═════ Auszug ═════

Wieso hat sich die bisherige Umweltstadträtin Ulli Sima in den vergangenen 15 Jahren Null darum gekümmert?
Wieso gibt es dazu keine entsetzten und handlungsbereiten Aussagen des neuen Umweltstadtrates Jürgen Czernohorszky?
Wieso hält sich der Bürgermeister ausgerechnet in dieser Angelegenheit völlig bedeckt?
NACHTRAG
Kurz vor Jahreswechsel haben die höheren Temperaturen und die Schneeschmelze zugeschlagen: eine Hochwasserwelle hat die Situation in der Unteren Lobau kurzfristig beschönigt. Das Hochwasser ist allerdings schon wieder im Abklingen. In acht bis zehn Tagen – wenn es wieder kälter sein wird – wird der Zustand des Gebietes wieder so sein, wie vor der Hochwasserwelle.
Fotos: Kurt Kracher
Weitere Aufnahmen: Kühwörther Wasser, Künigltraverse, Schönauer Wasser, Schwadorfer Rinne
Hat die Abschaltung der Sperrbrunnen beim Ölhafen und die Wiederherstellung der Zuleitung aus dem Mühlwasser bis jetzt ein bisschen genützt? Wäre es sozusagen ohne diese Maßnahmen noch schlimmer oder braucht es Zeit, bis sie wirken? Und ist die von der Stadt versprochene Zuleitung über die Panozzalacke endlich in Arbeit?

═════ Datensatzeinträge ═════

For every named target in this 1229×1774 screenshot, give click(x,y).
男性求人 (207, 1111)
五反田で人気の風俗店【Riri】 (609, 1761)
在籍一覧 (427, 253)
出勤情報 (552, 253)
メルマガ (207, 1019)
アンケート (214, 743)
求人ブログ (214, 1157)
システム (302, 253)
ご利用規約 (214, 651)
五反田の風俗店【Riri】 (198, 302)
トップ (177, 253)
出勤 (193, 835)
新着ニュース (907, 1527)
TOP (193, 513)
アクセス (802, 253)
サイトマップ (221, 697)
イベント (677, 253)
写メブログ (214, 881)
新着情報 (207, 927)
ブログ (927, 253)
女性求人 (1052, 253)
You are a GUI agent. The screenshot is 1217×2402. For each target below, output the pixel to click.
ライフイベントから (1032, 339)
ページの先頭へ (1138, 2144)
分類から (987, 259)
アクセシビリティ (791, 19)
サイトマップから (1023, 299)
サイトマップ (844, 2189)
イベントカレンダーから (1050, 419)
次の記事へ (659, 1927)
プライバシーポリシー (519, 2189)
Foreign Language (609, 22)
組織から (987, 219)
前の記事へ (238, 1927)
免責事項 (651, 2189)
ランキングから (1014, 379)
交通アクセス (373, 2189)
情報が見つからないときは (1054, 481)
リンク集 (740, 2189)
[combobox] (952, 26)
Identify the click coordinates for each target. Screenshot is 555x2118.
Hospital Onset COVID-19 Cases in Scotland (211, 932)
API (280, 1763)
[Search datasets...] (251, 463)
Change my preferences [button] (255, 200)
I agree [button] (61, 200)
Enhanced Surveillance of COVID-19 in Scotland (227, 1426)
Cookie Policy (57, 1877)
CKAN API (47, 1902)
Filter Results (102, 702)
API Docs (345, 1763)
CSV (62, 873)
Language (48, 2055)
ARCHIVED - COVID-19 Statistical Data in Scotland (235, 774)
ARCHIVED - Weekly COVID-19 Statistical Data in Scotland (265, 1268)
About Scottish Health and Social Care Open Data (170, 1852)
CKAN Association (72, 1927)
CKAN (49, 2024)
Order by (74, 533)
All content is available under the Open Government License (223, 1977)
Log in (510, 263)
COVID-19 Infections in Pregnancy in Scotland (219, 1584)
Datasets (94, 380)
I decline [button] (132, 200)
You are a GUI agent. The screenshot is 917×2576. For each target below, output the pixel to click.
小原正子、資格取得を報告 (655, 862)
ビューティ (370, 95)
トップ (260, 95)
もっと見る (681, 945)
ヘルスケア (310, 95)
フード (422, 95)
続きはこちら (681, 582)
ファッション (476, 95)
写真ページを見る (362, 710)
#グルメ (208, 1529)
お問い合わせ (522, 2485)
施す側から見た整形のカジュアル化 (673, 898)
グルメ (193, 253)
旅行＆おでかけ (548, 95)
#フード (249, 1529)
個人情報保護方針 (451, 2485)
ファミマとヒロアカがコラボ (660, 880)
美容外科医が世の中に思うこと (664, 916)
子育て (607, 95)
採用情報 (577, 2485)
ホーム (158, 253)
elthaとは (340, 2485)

═════

◆ **Schriftliche Übung**
Schreiben Sie aus dem Auszug über die Lobau die Stelle wortgetreu ab, die bei „Wieso hat sich“ beginnt und bei „vor der Hochwasserwelle.“ endet.

◆ **Ergebnis der Übung**
Wieso hat sich die bisherige Umweltstadträtin Ulli Sima in den vergangenen 15 Jahren Null darum gekümmert?
Wieso gibt es dazu keine entsetzten und handlungsbereiten Aussagen des neuen Umweltstadtrates Jürgen Czernohorszky?
Wieso hält sich der Bürgermeister ausgerechnet in dieser Angelegenheit völlig bedeckt?
NACHTRAG
Kurz vor Jahreswechsel haben die höheren Temperaturen und die Schneeschmelze zugeschlagen: eine Hochwasserwelle hat die Situation in der Unteren Lobau kurzfristig beschönigt. Das Hochwasser ist allerdings schon wieder im Abklingen. In acht bis zehn Tagen – wenn es wieder kälter sein wird – wird der Zustand des Gebietes wieder so sein, wie vor der Hochwasserwelle.